Fast forward to today and we are almost up to 10 people working on a startup that is pre-seed, has only been in operation for three months, and I think that goes to show, one, is it's not really only about me. It's definitely about a phenomenal mission that a lot of people that resonate with a lot of people. I think it's a little bit about that sort of charisma and that infectiousness that you have picked up on from the blog, but I also think it's like, kind of goes back to the credibility of doing your homework.
I think that it's that I have been part of startups before where there's an incredibly charismatic CEO and then you get there and you're like, "Wait a second. That wasn't the bill of goods that I was sold," and so it's always been incredibly important for me to pair the sort of enthusiasm and the pull and my leadership capability with that groundedness and with the credibility that's grounded in facts and what's going on and transparency because you want people to come on board and be like, "This is exactly what I expected and I'm still so excited for it."
Christopher Reichert: 2021 was a year of reflection, and in 2021, you had an insight that you were a master at finding creative ways to avoid focusing on the single most important thing that you wanted to come out of 2021, which was to start a company. But finally, you found the focus, which resulted in VIENVIE, so tell us about that.

**Recorded data**.
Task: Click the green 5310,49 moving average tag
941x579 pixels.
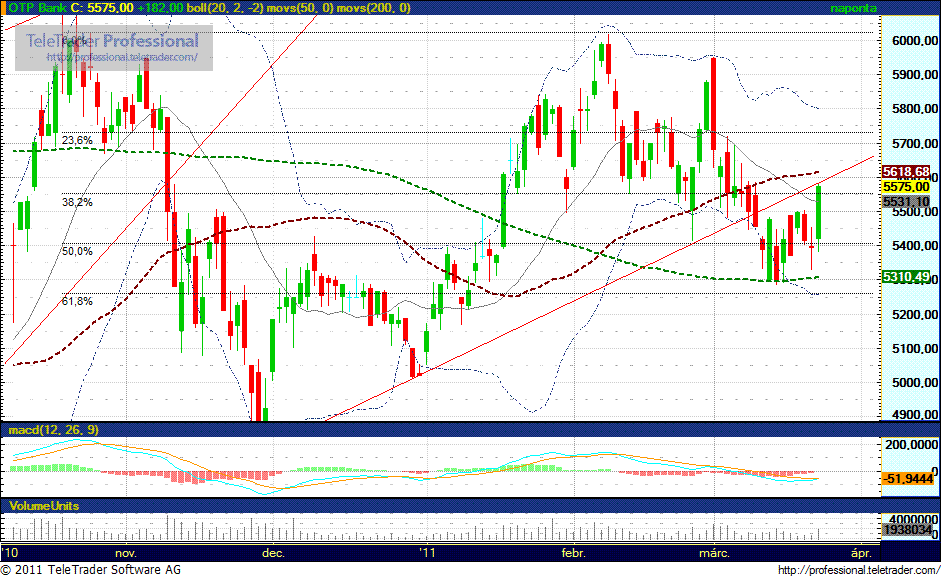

**Assignment 1**.
According to the interview excerpt, how long has the startup been in operation?
**Assignment 2**.
Shorten the paragraph of the interview excerpt that begins "I think that it's that I have been part of startups before", keeping its main facts.
**Assignment 3**.
Duplicate the interview excerpt exactly, from "Fast forward to" to "doing your homework.".

**Task output 1**.
Three months.

**Task output 2**.
I've been at startups where a charismatic CEO's pitch didn't match what I found once I got there. So I've always made a point of pairing my enthusiasm, pull, and leadership with groundedness, credibility based on facts, and transparency. That way people who join find exactly what they expected and are still excited about it.

**Task output 3**.
Fast forward to today and we are almost up to 10 people working on a startup that is pre-seed, has only been in operation for three months, and I think that goes to show, one, is it's not really only about me. It's definitely about a phenomenal mission that a lot of people that resonate with a lot of people. I think it's a little bit about that sort of charisma and that infectiousness that you have picked up on from the blog, but I also think it's like, kind of goes back to the credibility of doing your homework.